TEKS KUTIPAN –

Tingkat kesulitan soal pemecahan masalah harus di
sesuaikan dengan tingkat kemampuan siswa. Hasil penelitian Driscol (1982). Pada
anak usia sekolah dasar kemampuan pemecahan masalah erat sekali hubungannya
dengan pemecahan masalah. Disadari atau tidak setiap hari kita diperhadapkan
dengan berbagai masalah yang dalam penyelesaiannya, sering kita diperhadapkan
dengan masalah–masalah yang pelik dan tidak bisa diselesaikan dengan
segera. Dengan demikian, tugas guru adalah membantu siswa dalam menyelesaikan
masalah dengan spektrum yang luas yakni membantu siswa dalam memehami masalah,
sehingga kemampuan dalam memahami konteks masalah bisa terus berkembang
menggunakan kemampuan inguiri dalam menganalisa alasan mengapa masalah itu
muncul. Dalam matematika hal seperti itu biasanya berupa pemecahan masalah yang
didalamnya termuat soal cerita untuk mengembangkan kemampuan siswa dalam
pemecahan masalah hal yang perlu ditingkatkan adalah kemampuan menyangkut
berbagai hal teknik dan strategi pemecah masalah,pengetahuan, keterampilan dan
pemahaman merupakan elemen–elemen penting dalam
belajar matematika terkadang guru menghadapi kesulitan dalam mengajarkan cara
menyelesaikan masalah dengan baik. Sementara dipihak lain siswa mengalami
kesulitan bagaimana menyelesaikan masalah yang diberikan guru, kesulitan ini
muncul, karena mencari jawaban dipandang sebagai satu-satunya tujuan yang ingin
dicapai, karena hanya terfokus pada jawaban.
A.
Perencanaan Mengajarkan Pemecahan Masalah
Mengajar
siswa untuk memecahkan masalah perlu perencanaan. Secara-garis besar,
perencanaan itu sebagai berikut.
(1)
Merumuskan tujuan.
Tujuan itu hendaknya menyatakan bahwa siswa akan mampu
menyelesaikan masalah-masalah yang tidak rutin. Soal-soal yang serupa benar
hendaknya dihindarkan sebab soal-soal yang demikian itu menjadi bukan masalah
lagi bagi siswa tertentu.
(2)
Memerlukan pra-syarat.
Untuk menyelesaikan setiap masalah matematika, seorang
siswa memerlukan pra-syarat pengetahuan, keterampilan dan pemahaman. Guru harus
mengindentifikasi apa-apa yang sudah dipelajari siswa untuk suatu masalah sehingga
masalah-masalah yang cocok sajalah yang disajikan kepada para siswa
Misalnya
masalah berikut:
Buktikan
jumlah dua bilangan prima kembar yang bukan 3 dan 5 habis dibagi 6.

(Catatan penunjukan untuk tangkapan layar dan halaman)

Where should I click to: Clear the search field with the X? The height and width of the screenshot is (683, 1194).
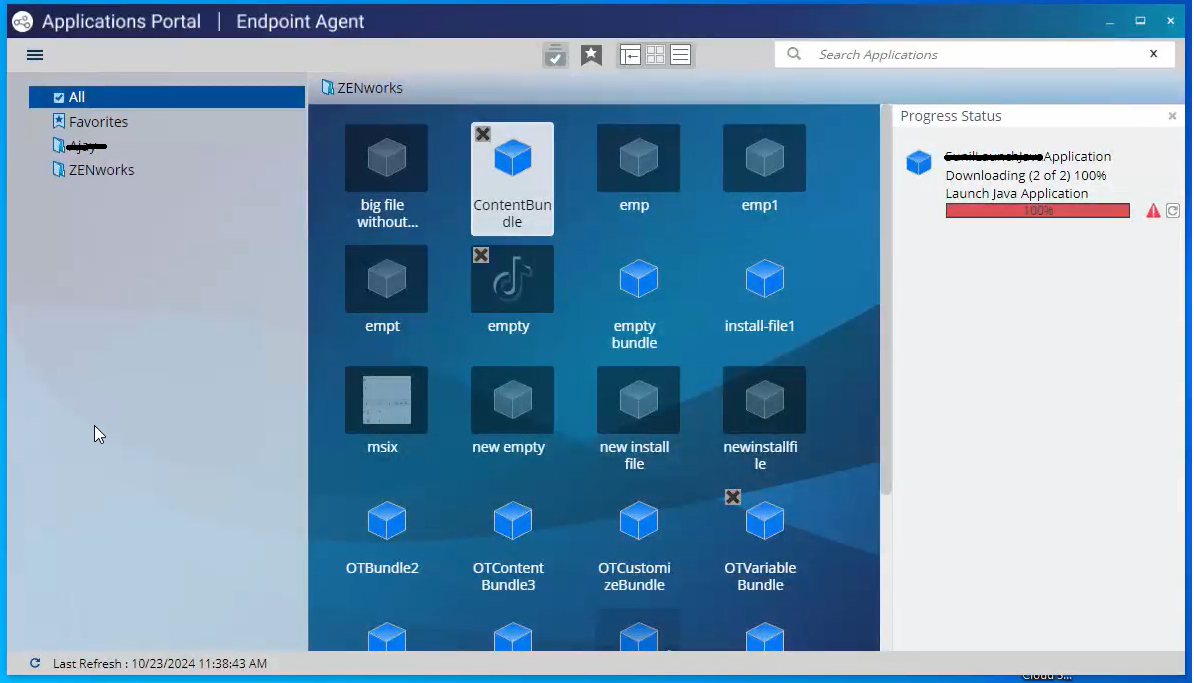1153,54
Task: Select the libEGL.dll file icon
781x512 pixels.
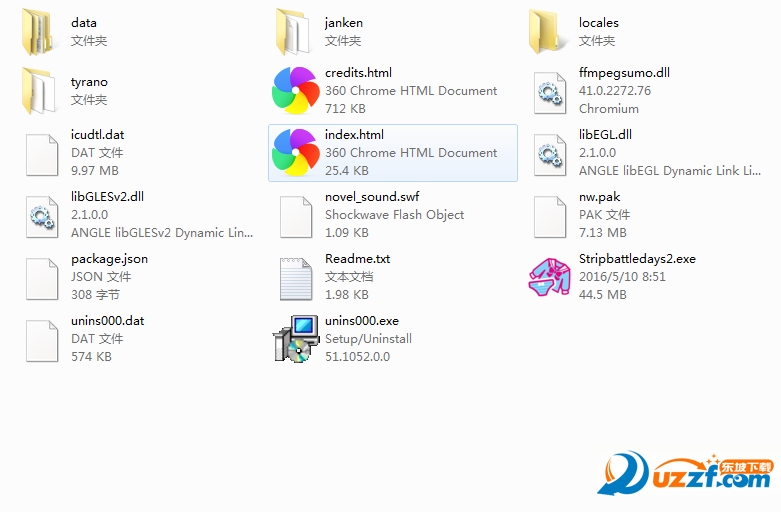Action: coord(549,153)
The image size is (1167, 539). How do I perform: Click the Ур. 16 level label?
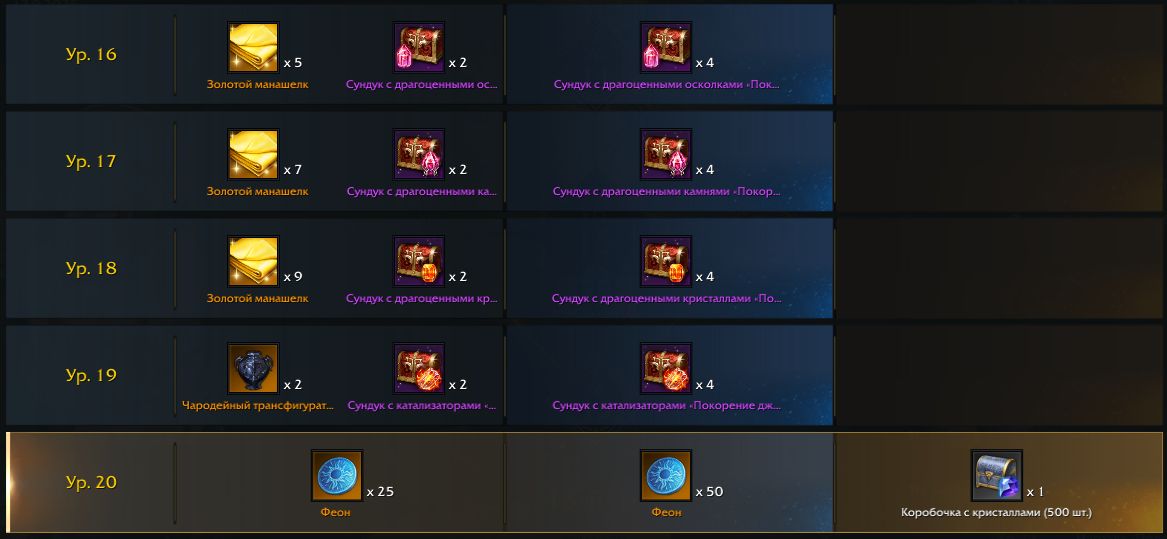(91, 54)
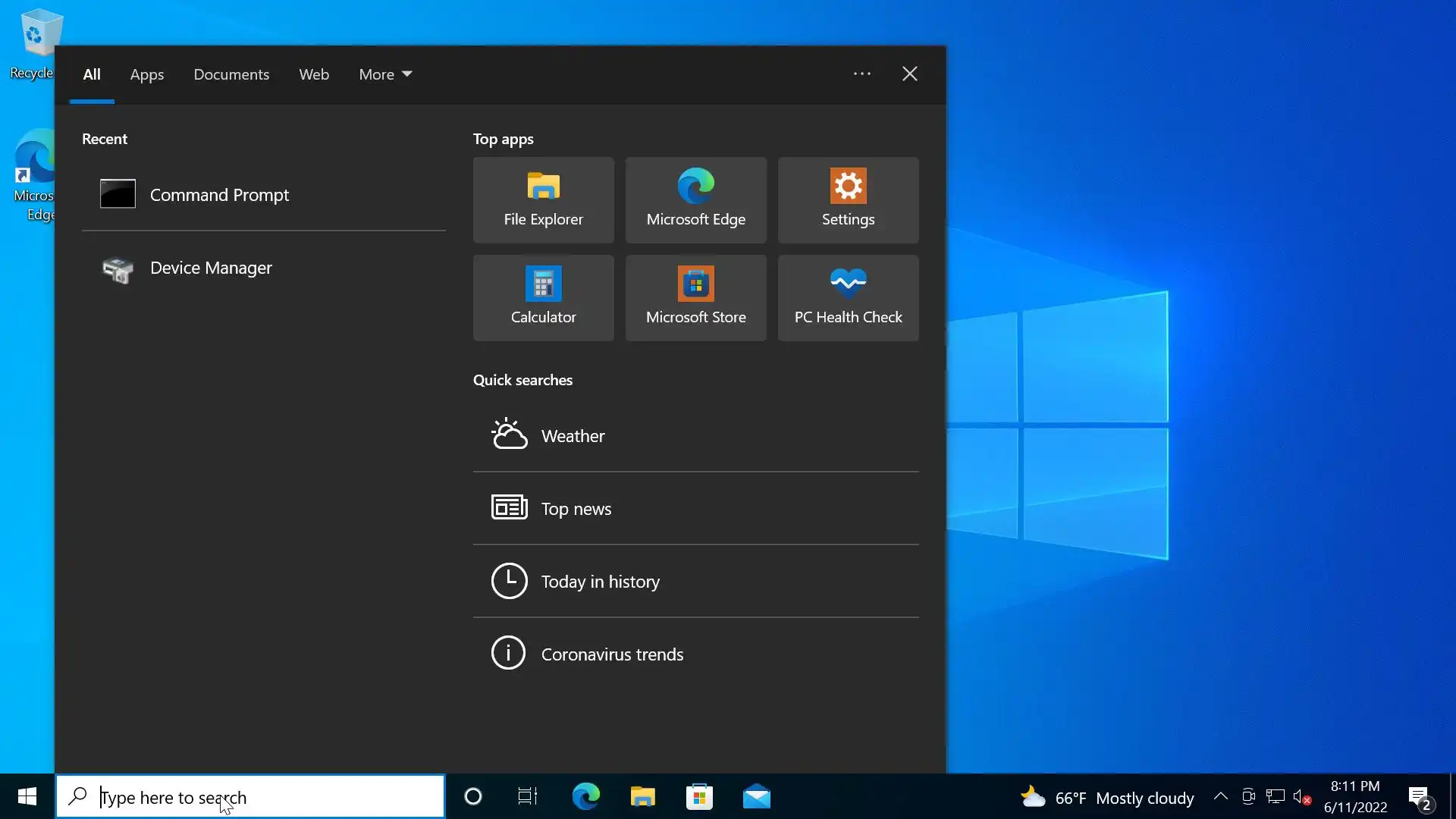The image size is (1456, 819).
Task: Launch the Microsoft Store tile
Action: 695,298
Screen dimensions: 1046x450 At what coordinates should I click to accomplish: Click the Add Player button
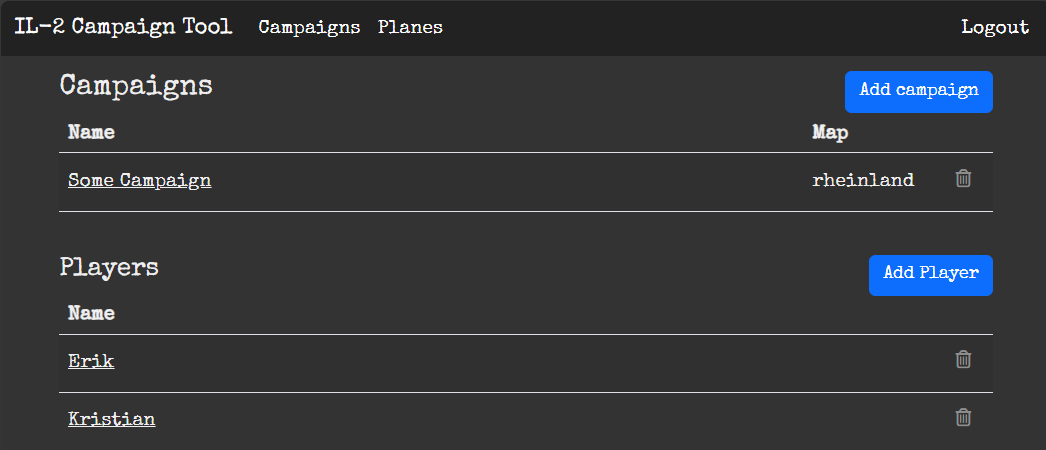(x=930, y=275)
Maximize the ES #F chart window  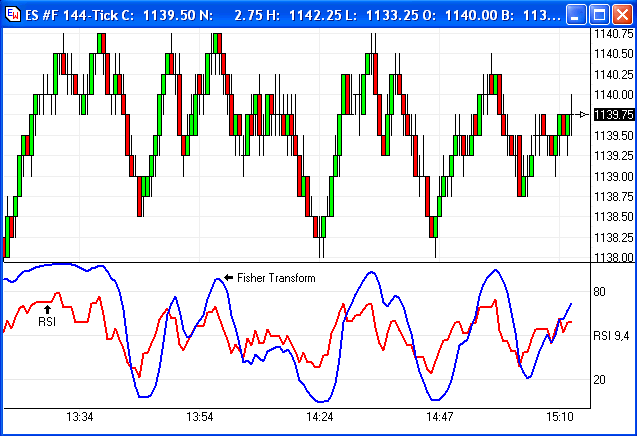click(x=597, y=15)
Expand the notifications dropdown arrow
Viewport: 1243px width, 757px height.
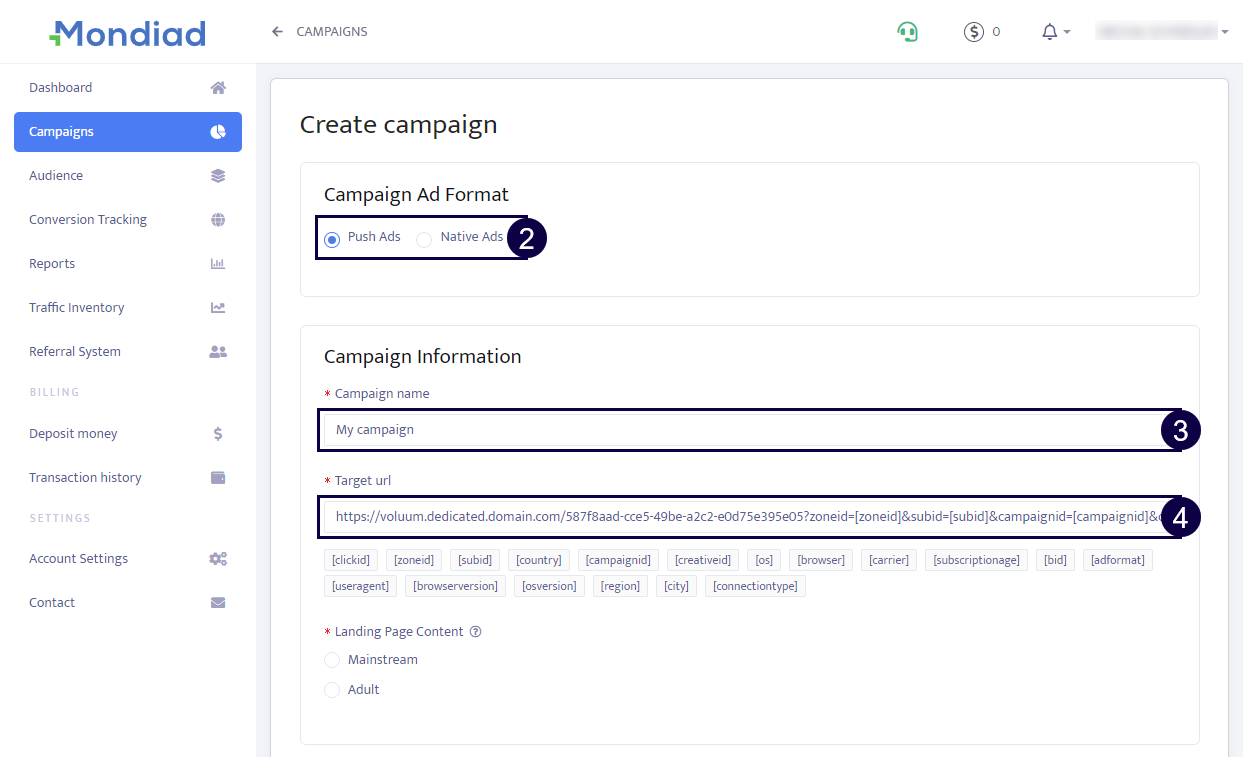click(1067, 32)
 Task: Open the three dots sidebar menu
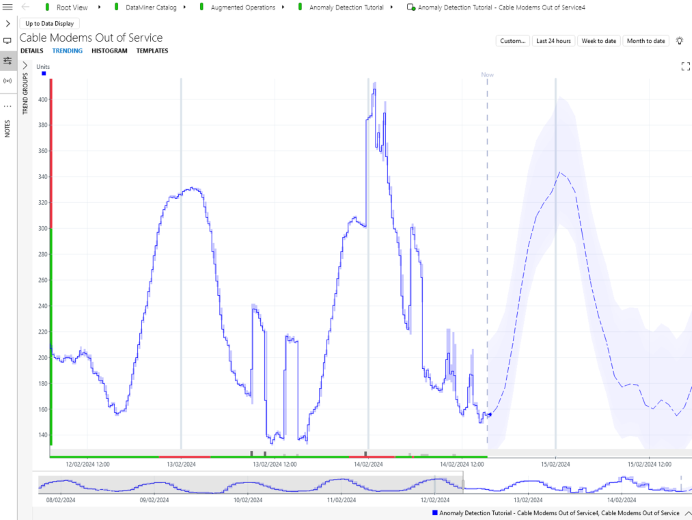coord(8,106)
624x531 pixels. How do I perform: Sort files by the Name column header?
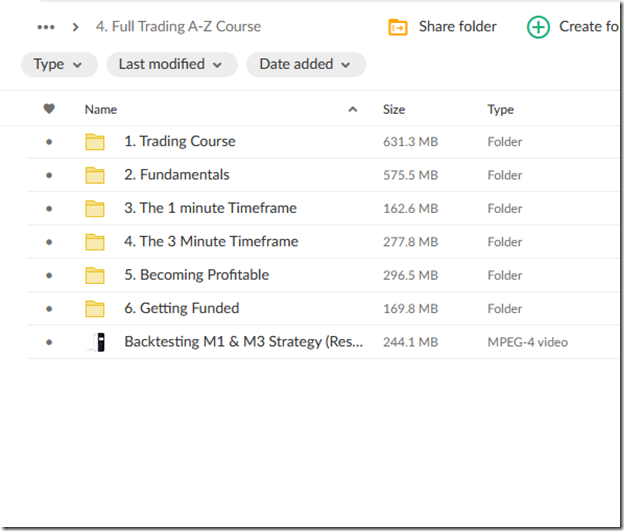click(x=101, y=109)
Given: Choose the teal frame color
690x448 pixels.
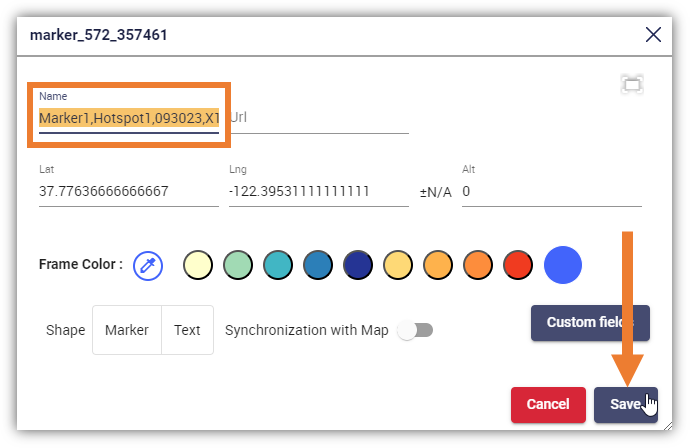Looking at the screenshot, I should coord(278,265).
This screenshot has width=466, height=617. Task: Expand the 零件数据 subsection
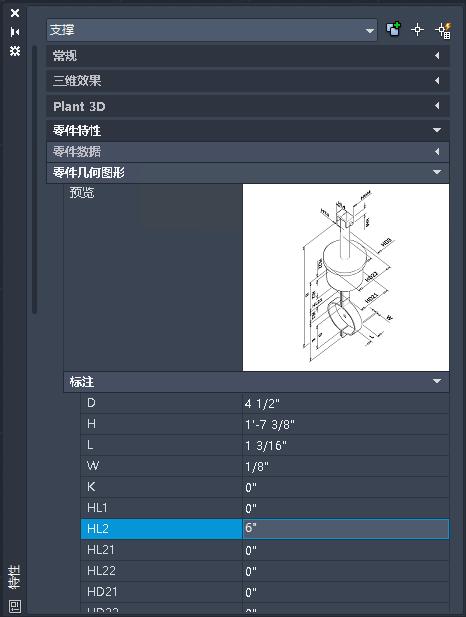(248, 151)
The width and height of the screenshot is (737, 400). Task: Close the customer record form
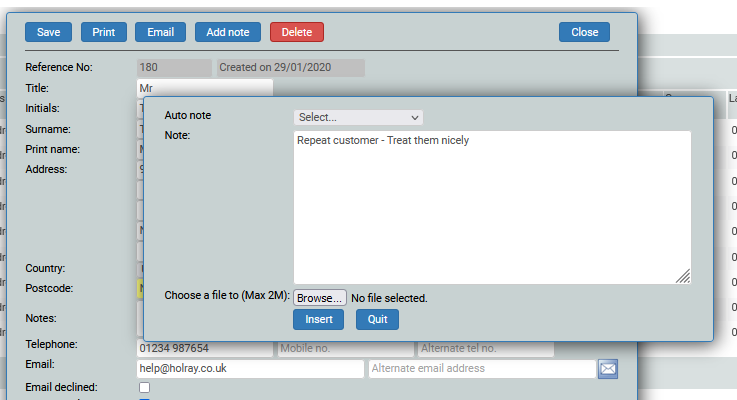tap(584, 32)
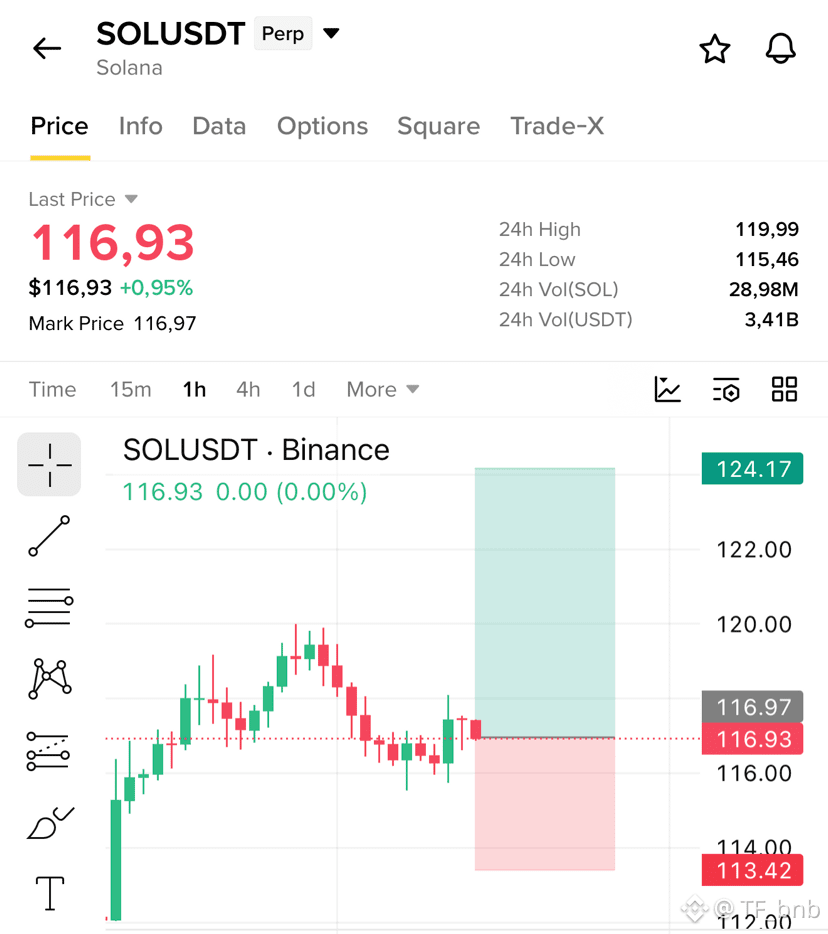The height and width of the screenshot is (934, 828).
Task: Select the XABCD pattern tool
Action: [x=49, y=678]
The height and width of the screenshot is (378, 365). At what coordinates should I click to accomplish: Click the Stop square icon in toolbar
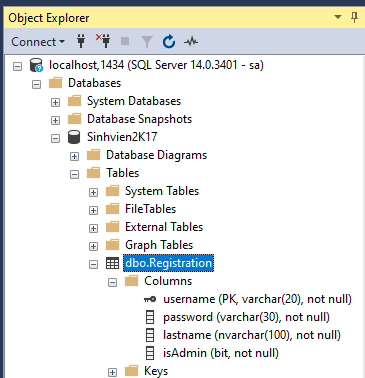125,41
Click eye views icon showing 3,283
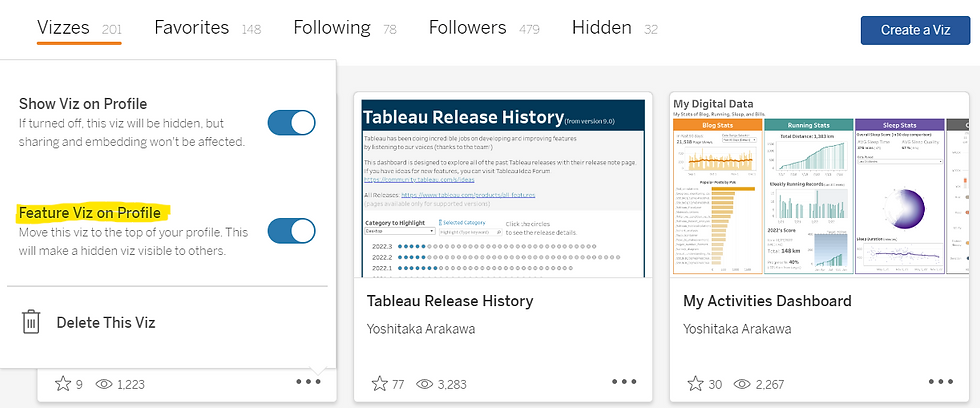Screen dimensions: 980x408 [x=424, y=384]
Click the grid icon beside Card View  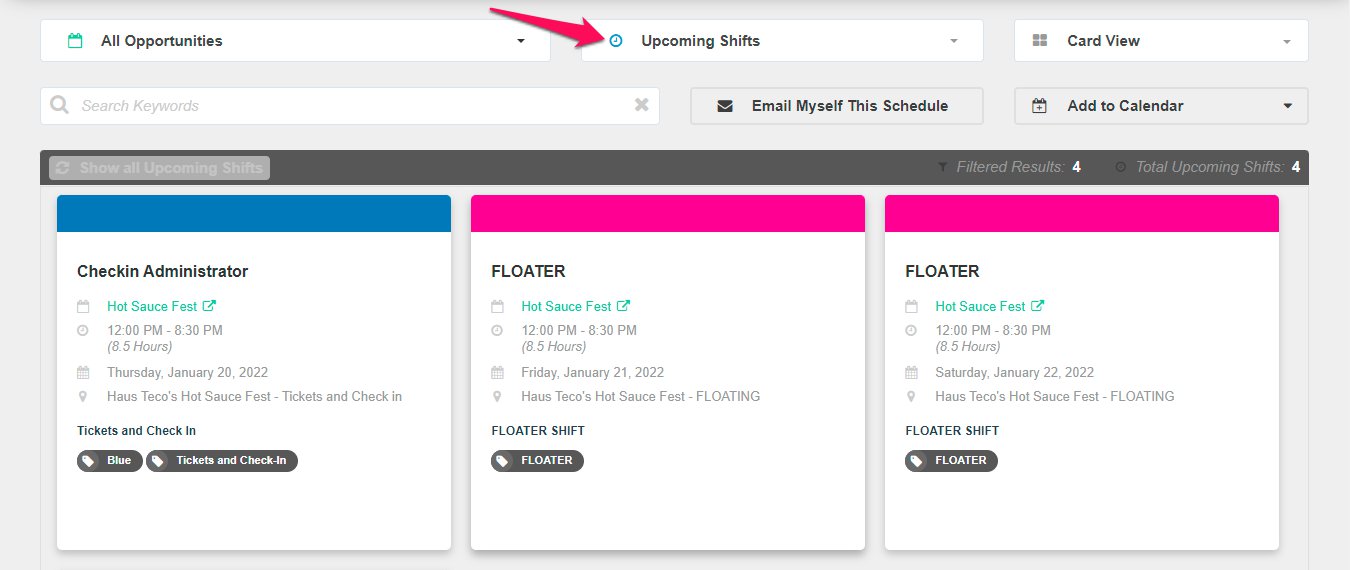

DAFTAR SOAL –
a) Bagaimana paragraf yang diawali "Tujuan itu hendaknya menyatakan" dalam teks tentang pemecahan masalah dapat ditulis ulang secara lebih ringkas tanpa menghilangkan fakta utamanya?
b) Kutiplah dari teks tentang pemecahan masalah bagian yang membentang dari "Perencanaan Mengajarkan Pemecahan" sampai dengan "Merumuskan tujuan.", tanpa mengubah satu kata pun.

JAWABAN TIAP SOAL –
a) Tujuan sebaiknya menyatakan bahwa siswa akan mampu menyelesaikan masalah yang tidak rutin. Soal yang benar-benar serupa perlu dihindari karena bagi siswa tertentu soal semacam itu tidak lagi menjadi masalah.

b)
Perencanaan Mengajarkan Pemecahan Masalah
Mengajar
siswa untuk memecahkan masalah perlu perencanaan. Secara-garis besar,
perencanaan itu sebagai berikut.
(1)
Merumuskan tujuan.